-- begin --

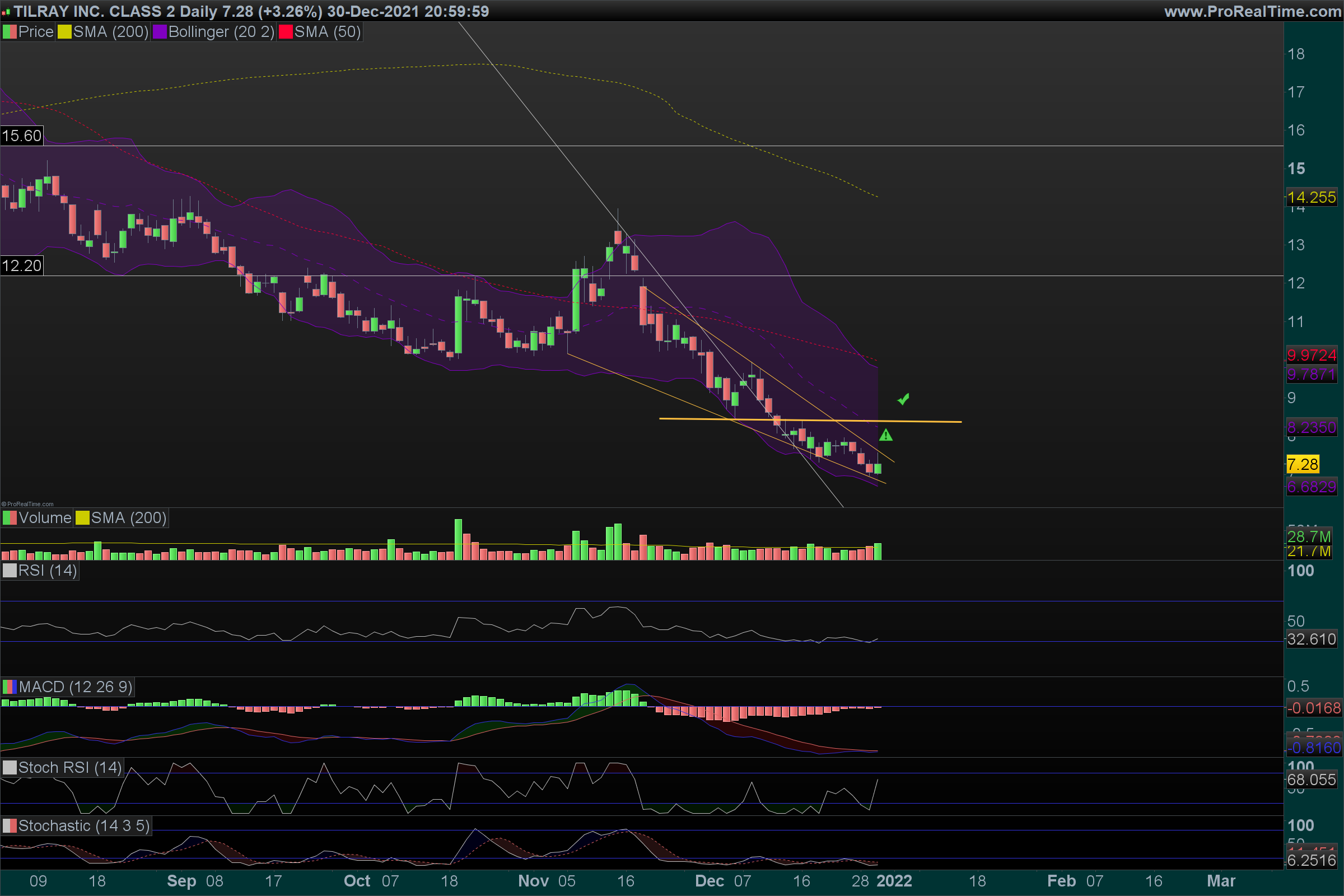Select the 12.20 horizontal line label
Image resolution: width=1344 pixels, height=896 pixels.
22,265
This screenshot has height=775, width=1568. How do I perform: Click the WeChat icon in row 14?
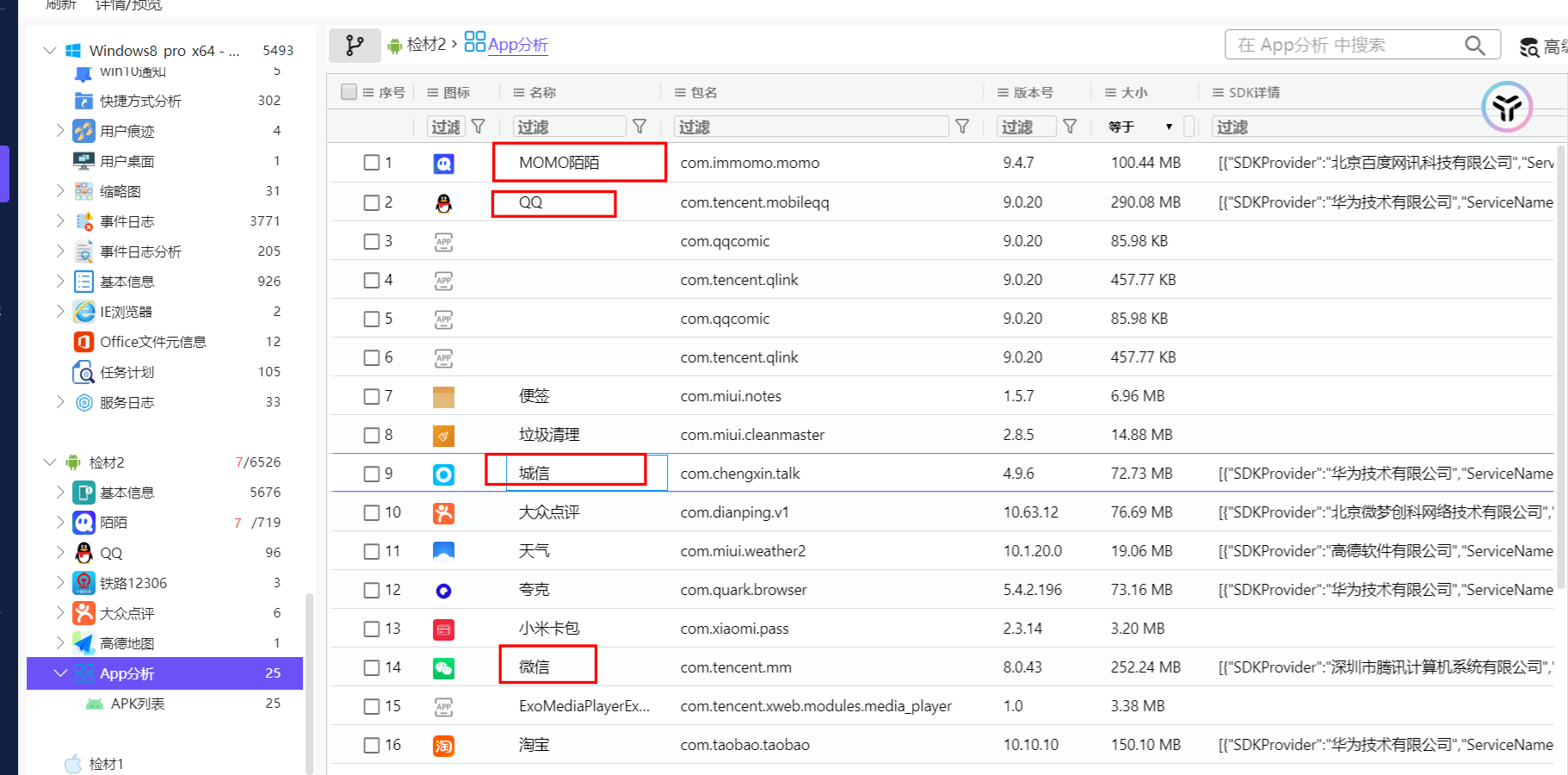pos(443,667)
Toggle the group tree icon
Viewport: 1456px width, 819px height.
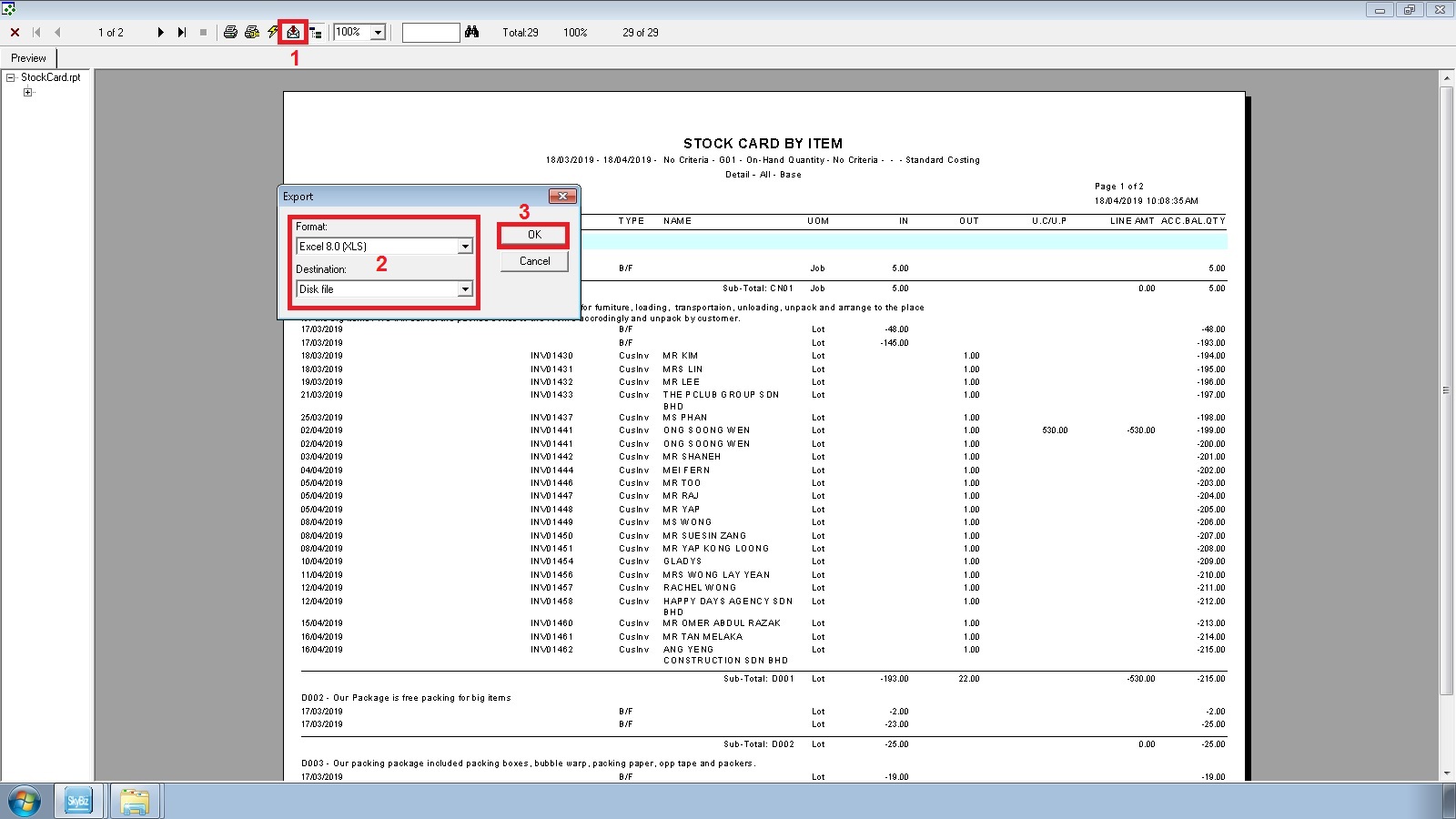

-- end --

## What is expected
Output every line of the items above word for word, leaving out the pictures.

## Answer to this problem
Select the 12.20 horizontal line label
Image resolution: width=1344 pixels, height=896 pixels.
22,265
This screenshot has height=775, width=1568. How do I perform: Click the WeChat icon in row 14?
pos(443,667)
Toggle the group tree icon
Viewport: 1456px width, 819px height.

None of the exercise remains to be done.